Isolated GH deficiency: mutation screening and copy number analysis of HMGA2 and CDK6 genes

Objective: In most patients, the genetic cause of isolated GH deficiency (IGHD) is unknown. By identifying several genes associated with height variability within the normal population, three separate genome-wide association studies provided new candidate genes for human growth disorders. We selected two of them for genetic screening of our IGHD population. Aim: We aimed to determine whether high-mobility group A2 (HMGA2) and cyclin-dependent protein kinase 6 (CDK6) are involved in the pathogenicity of IGHD. Methods: We directly sequenced coding regions and exon-intron boundaries of the genes HMGA2 and CDK6 in 105 Caucasian IGHD patients from the Dutch HYPOPIT study.

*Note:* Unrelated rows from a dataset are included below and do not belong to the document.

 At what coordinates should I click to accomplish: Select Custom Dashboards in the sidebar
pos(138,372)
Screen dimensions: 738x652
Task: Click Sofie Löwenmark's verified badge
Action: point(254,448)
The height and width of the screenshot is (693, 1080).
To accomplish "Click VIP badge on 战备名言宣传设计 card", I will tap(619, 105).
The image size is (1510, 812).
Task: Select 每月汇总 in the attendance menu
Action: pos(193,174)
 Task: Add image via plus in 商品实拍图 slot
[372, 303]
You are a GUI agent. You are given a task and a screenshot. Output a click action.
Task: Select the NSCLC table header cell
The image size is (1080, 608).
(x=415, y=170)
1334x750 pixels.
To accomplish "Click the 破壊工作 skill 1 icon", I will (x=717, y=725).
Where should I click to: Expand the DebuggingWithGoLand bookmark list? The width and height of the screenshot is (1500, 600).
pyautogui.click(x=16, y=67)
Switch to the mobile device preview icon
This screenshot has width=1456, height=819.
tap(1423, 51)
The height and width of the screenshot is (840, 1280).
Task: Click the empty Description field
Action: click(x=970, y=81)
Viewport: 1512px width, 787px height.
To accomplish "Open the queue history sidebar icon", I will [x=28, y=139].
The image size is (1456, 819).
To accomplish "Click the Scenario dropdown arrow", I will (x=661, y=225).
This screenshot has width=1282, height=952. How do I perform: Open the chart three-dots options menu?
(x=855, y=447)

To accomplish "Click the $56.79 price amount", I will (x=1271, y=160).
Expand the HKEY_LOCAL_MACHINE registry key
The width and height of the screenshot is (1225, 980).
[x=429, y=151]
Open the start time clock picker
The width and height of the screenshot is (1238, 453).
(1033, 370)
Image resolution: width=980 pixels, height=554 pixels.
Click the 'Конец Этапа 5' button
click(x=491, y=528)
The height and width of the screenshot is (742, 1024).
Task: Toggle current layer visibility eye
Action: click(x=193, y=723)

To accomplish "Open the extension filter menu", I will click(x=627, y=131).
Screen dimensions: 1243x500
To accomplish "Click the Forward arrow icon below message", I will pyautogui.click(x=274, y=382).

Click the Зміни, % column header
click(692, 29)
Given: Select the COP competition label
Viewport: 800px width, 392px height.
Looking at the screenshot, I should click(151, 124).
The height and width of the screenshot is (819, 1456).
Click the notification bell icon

In addition, we developed a new probe set of multiplex ligation-dependent probe amplification for both genes in order to detect copy number variations. Results: In one patient with classical IGHD phenotype, we identified a new heterozygous 20 bp deletion in the intronic region of HMGA2 (c.250-29_-9del), which was absent in the databases and healthy controls. Together, with recently published data concerning the 12q14 microdeletion syndrome, where patients with an HMGA2 haploinsufficiency had proportionate short stature, this study provides further support of the important role for HMGA2 in growth. In CDK6, we found only known polymorphisms. Conclusions: This study provides the first report of a deletion in the HMGA2 gene that might be related to IGHD. We suggest that this gene is investigated as a second screening in patients with a classical IGHD phenotype in which mutations in classical candidate genes have been excluded.